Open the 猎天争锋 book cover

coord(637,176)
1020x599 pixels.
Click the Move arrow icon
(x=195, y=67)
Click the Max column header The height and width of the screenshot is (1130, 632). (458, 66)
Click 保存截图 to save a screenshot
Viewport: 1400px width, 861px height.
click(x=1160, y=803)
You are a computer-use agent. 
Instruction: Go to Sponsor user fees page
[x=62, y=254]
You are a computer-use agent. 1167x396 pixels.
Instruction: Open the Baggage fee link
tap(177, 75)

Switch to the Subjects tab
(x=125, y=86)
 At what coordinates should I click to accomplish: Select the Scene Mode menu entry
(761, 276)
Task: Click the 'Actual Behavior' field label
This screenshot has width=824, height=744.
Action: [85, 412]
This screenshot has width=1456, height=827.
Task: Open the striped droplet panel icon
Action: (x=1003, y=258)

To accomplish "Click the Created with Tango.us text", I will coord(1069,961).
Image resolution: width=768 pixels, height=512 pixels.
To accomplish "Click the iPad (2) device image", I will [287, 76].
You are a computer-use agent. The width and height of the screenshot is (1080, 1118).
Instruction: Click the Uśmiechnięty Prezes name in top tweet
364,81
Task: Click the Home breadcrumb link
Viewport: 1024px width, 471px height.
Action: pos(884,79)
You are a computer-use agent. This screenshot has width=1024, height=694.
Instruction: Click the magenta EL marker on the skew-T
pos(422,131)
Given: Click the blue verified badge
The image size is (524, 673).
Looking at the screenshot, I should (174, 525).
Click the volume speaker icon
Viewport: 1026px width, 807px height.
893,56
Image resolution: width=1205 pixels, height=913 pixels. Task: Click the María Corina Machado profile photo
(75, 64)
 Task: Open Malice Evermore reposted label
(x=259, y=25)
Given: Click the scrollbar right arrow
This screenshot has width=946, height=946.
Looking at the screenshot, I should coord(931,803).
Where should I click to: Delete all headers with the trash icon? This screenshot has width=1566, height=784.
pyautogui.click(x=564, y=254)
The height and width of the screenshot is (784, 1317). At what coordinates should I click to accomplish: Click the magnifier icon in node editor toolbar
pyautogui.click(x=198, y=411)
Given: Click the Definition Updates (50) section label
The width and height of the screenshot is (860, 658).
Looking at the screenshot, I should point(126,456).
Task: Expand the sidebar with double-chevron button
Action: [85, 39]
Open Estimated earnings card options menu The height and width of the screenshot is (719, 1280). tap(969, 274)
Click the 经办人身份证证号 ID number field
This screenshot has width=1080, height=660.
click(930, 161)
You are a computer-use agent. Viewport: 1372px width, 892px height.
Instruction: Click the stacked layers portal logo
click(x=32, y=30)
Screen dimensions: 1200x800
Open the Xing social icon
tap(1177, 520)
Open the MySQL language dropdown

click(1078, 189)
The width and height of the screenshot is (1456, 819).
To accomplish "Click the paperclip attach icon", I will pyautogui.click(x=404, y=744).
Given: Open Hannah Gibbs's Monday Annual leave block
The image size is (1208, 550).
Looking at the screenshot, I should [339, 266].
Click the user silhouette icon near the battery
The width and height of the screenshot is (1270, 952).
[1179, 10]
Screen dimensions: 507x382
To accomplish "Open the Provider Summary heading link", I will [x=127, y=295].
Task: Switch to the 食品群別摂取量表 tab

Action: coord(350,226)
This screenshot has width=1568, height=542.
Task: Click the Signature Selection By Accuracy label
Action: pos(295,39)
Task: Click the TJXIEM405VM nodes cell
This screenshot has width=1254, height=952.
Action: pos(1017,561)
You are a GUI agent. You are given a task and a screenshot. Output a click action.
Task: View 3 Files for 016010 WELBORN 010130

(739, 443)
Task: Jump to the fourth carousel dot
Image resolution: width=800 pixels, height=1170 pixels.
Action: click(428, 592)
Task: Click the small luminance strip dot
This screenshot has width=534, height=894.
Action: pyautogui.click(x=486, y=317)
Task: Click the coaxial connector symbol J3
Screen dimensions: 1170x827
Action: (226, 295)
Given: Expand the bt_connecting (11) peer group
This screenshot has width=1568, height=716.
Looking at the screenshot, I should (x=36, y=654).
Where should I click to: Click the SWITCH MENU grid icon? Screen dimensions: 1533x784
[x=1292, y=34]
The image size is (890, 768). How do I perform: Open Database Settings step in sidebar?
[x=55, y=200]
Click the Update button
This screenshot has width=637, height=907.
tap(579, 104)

○ ○ ○ ○

# [What the task asks]
Repeat the data between the lines holding "Switch to the Subjects tab" and "Looking at the screenshot, I should coord(931,803).", inclusive.

# [Exercise output]
Switch to the Subjects tab
(x=125, y=86)
 At what coordinates should I click to accomplish: Select the Scene Mode menu entry
(761, 276)
Task: Click the 'Actual Behavior' field label
This screenshot has width=824, height=744.
Action: [85, 412]
This screenshot has width=1456, height=827.
Task: Open the striped droplet panel icon
Action: (x=1003, y=258)

To accomplish "Click the Created with Tango.us text", I will coord(1069,961).
Image resolution: width=768 pixels, height=512 pixels.
To accomplish "Click the iPad (2) device image", I will [287, 76].
You are a computer-use agent. The width and height of the screenshot is (1080, 1118).
Instruction: Click the Uśmiechnięty Prezes name in top tweet
364,81
Task: Click the Home breadcrumb link
Viewport: 1024px width, 471px height.
Action: pos(884,79)
You are a computer-use agent. This screenshot has width=1024, height=694.
Instruction: Click the magenta EL marker on the skew-T
pos(422,131)
Given: Click the blue verified badge
The image size is (524, 673).
Looking at the screenshot, I should (174, 525).
Click the volume speaker icon
Viewport: 1026px width, 807px height.
893,56
Image resolution: width=1205 pixels, height=913 pixels. Task: Click the María Corina Machado profile photo
(75, 64)
 Task: Open Malice Evermore reposted label
(x=259, y=25)
Given: Click the scrollbar right arrow
This screenshot has width=946, height=946.
Looking at the screenshot, I should coord(931,803).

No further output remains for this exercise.